Batch reports are hard

  • The proposal would require us to roll cigars in batches, keep detailed batch records, and put batch codes on every package. No one in our industry does this now, and it would be a big challenge to do so. Here is just one reason why:
  • When we roll cigars, we know when they were rolled and who rolled them. It’s on this production card.
  • We then age the cigars at least 6-12 months in our aging rooms. Sometimes a lot longer.
  • When they come back up to be packed, we mix cigars together and sort them by color so that when you open a box, every cigar inside is the same shade of brown.
  • This is how cigars have been made for more than 100 years.
  • Batching makes sense when you make, pack, and ship a product all at once. But for products like cigars that are aged and sorted, it’s a lot harder.
As I am running out of time, I’ll put the rest of our concerns in our written comments, but I have some final thoughts:
  1. My family has been rolling cigars the same way for 100 years.  The process hasn’t changed.  Our one goal is to roll cigars the same way for another 100 years.  We’ll fill out whatever paperwork and keep whatever records are necessary.  Just please give us the flexibility to continue rolling cigars like we’ve been doing since 1895.
  2. If you’d like to learn more, please visit us here in Tampa.
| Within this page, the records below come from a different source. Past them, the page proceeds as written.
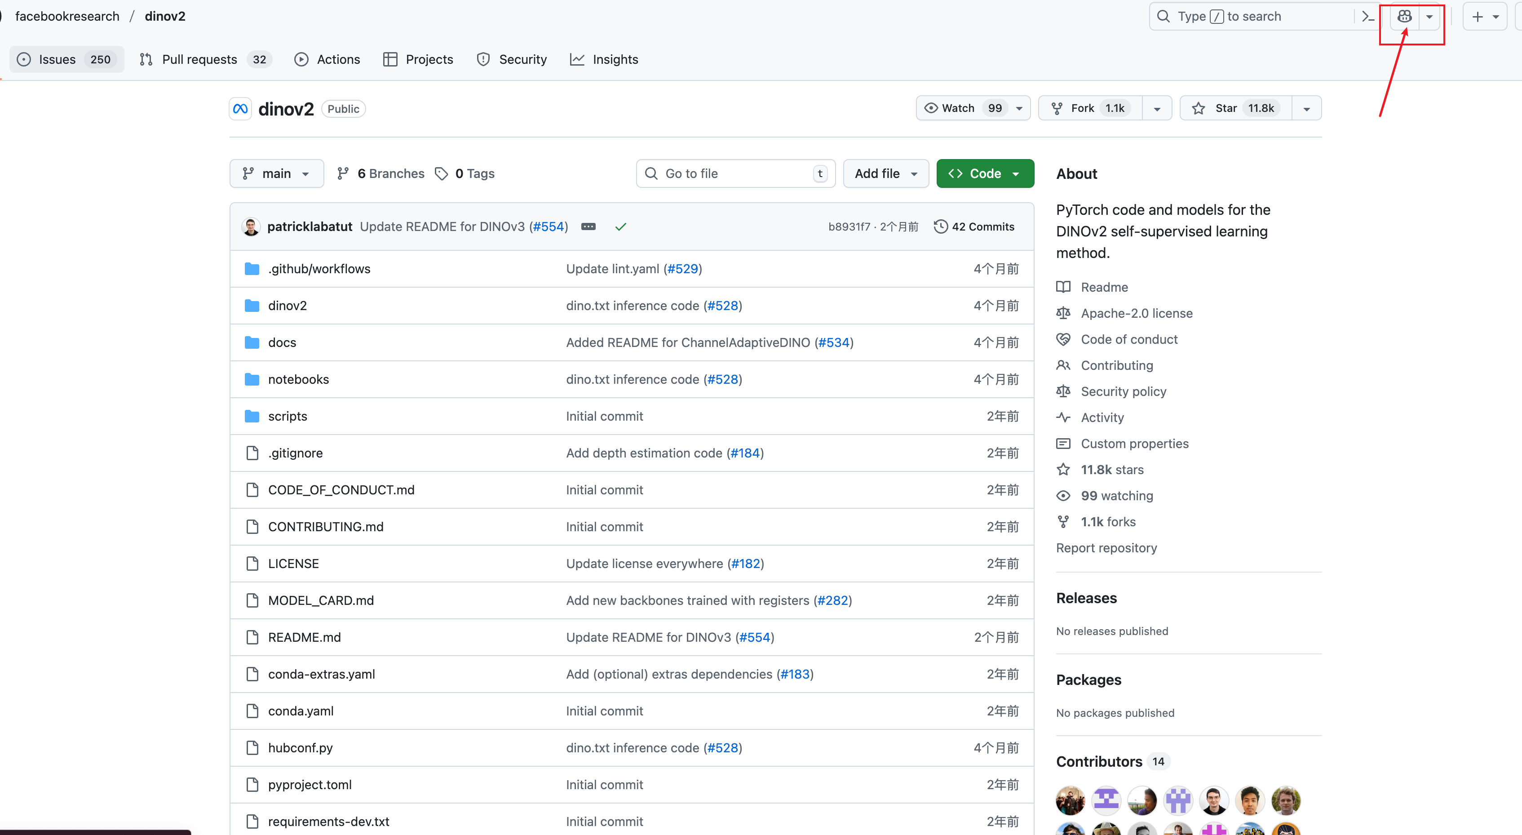Click the green commit status checkmark
1522x835 pixels.
[x=620, y=227]
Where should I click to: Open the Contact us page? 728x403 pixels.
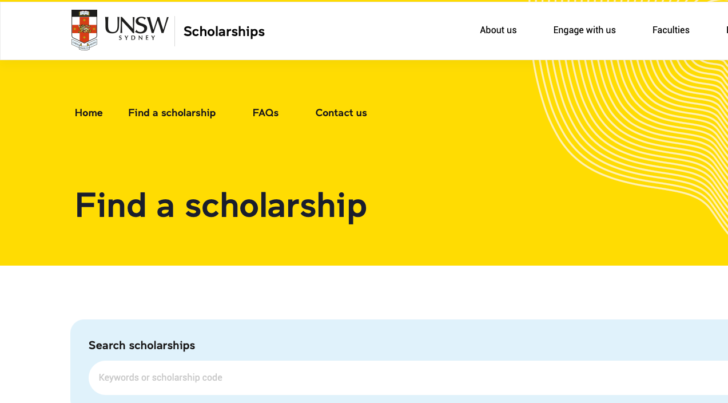[341, 113]
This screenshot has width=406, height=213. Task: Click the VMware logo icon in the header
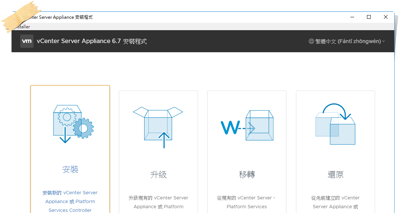pos(27,41)
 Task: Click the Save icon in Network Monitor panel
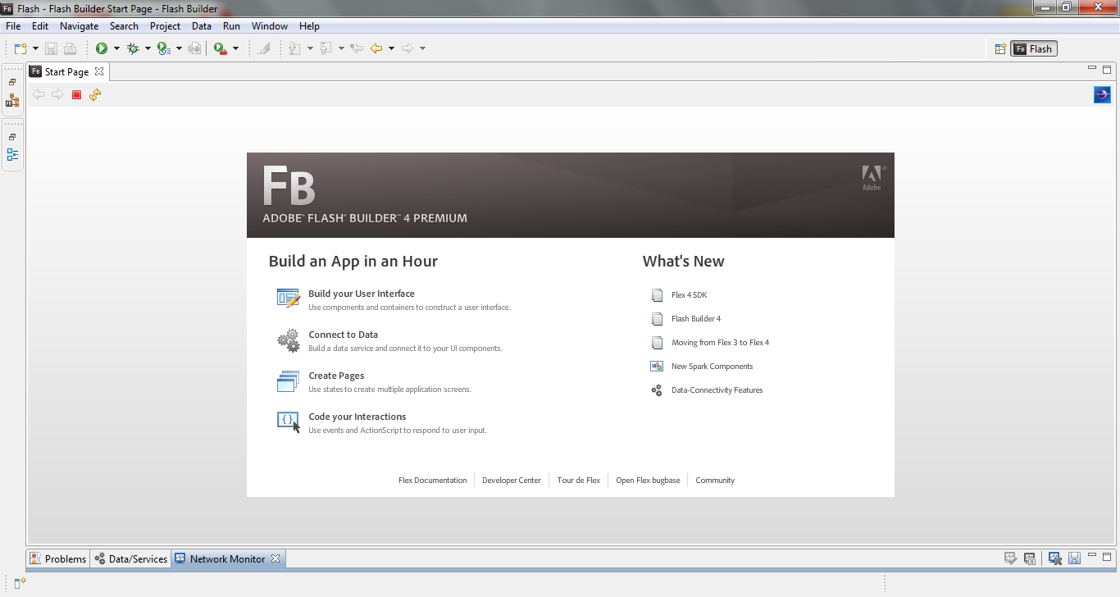pos(1074,558)

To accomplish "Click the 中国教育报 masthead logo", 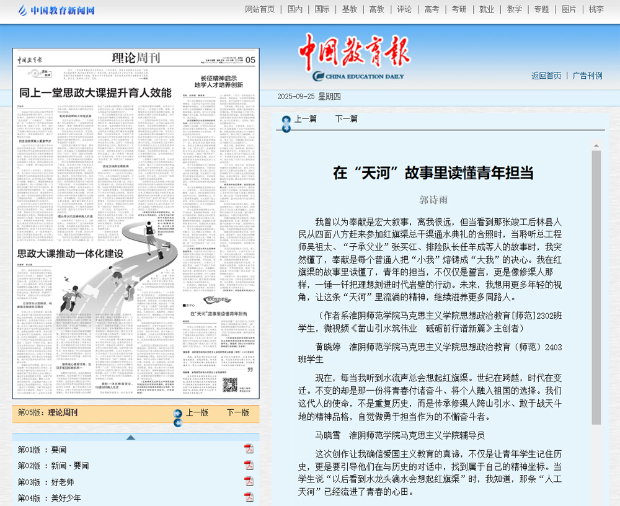I will click(353, 57).
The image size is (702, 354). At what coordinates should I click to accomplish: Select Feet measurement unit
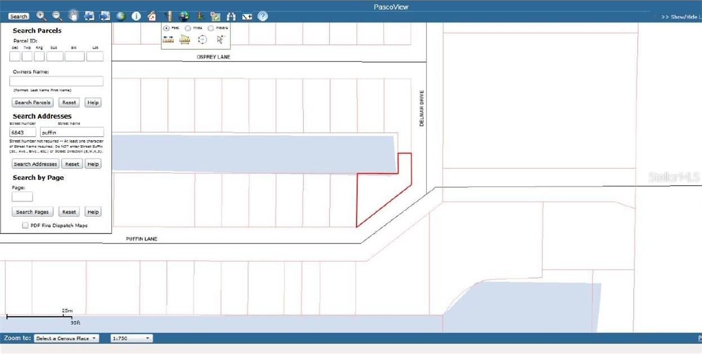coord(167,28)
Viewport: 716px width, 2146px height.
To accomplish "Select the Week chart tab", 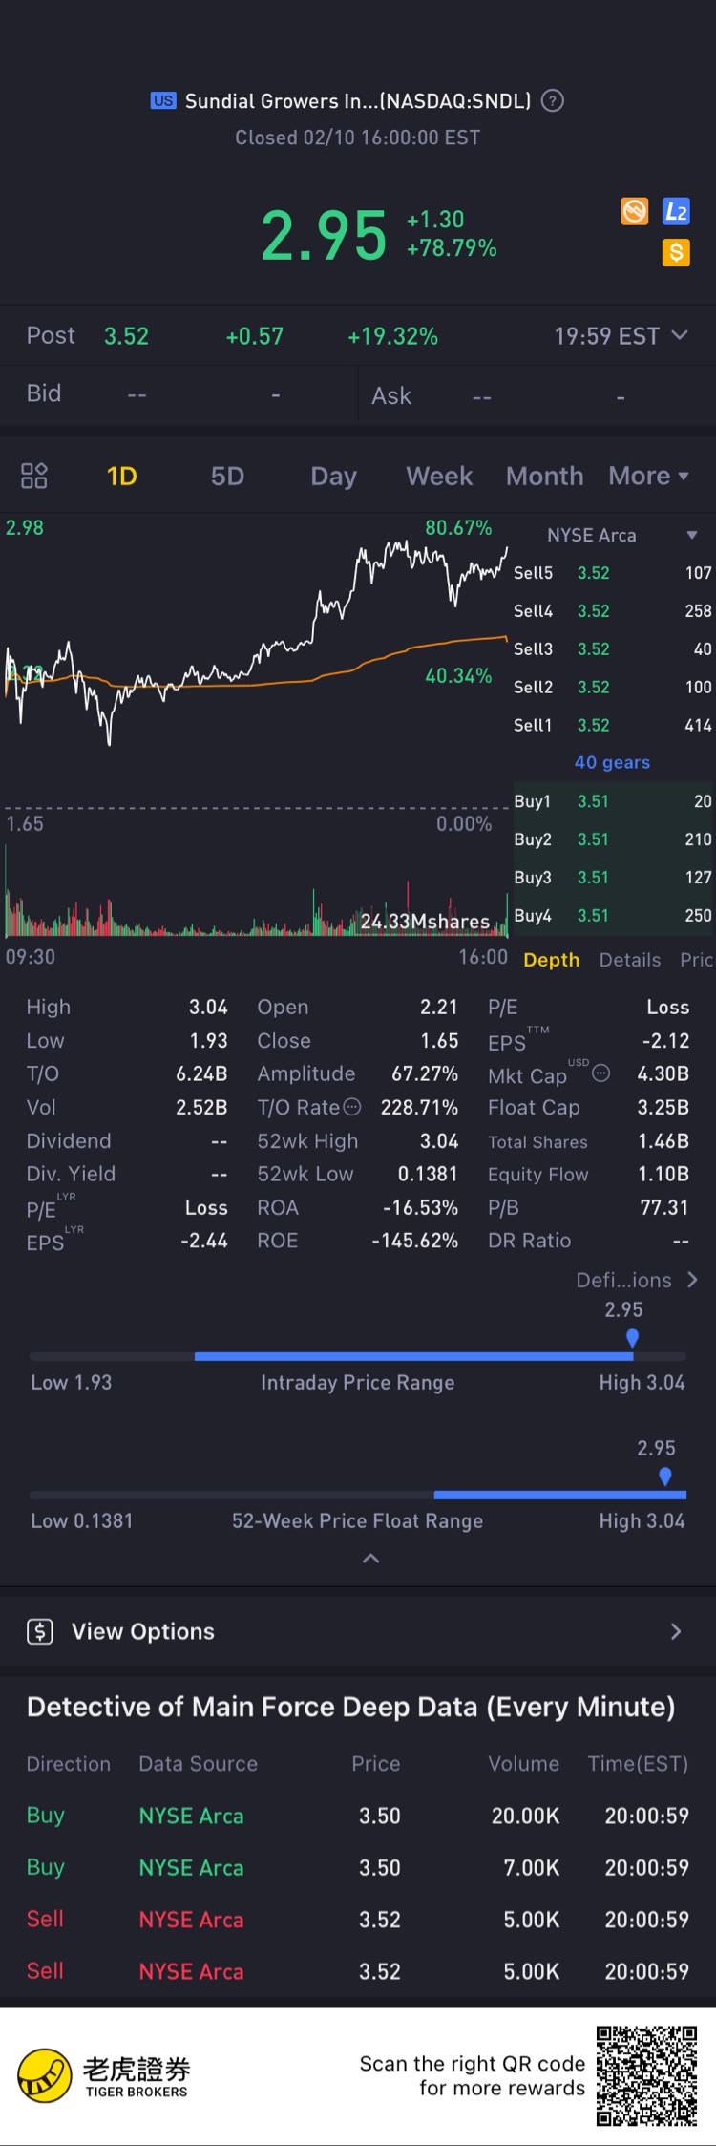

Just like wineries and distilleries, we offer guided tours, cigar rolling classes and much more as we work to keep the centuries-old tradition of American cigar making alive.
  3. Cigars are just like wine.  They are a natural agricultural product.  Just like with wine, cigar tobacco varies greatly depending on the seed type and the soil where it is grown.  The amount of sunlight, wind, and rain also causes cigar tobacco to vary from year to year.  As cigar makers, we harness this natural variation to create unique and interesting cigars.  It’s an art, not a science.  There is no textbook or rulebook.  Instead, it’s a tradition that has been passed down from generation to generation.

Dr. Kafie spoke on behalf of the Boutique Cigar Association (BCA). While a transcript was not provided, the following points were made as a part of the hearing. Kafie says the BCA will be submitting official written comments. Kafie’s points included:

  1. Small family owned businesses can not afford FDA regulations.
  2. Premium Cigars are not the problem when it comes to tobacco.
  3. Premium Cigars are a poor delivery tool for nicotine.
  4. Premium Cigars are not used by minors
  5. Premium Cigars are not addictive
  6. There is no scientific evidence to demonstrate that premium cigars are bad
  7. The FDA needs to exempt premium cigars from regulations

The comment period for written comments is scheduled to close on September 6, 2023. A timetable of when the input is incorporated into a final rule has not been set, but the FDA says it becomes effective two years after it publishes the final rule to the Federal Register.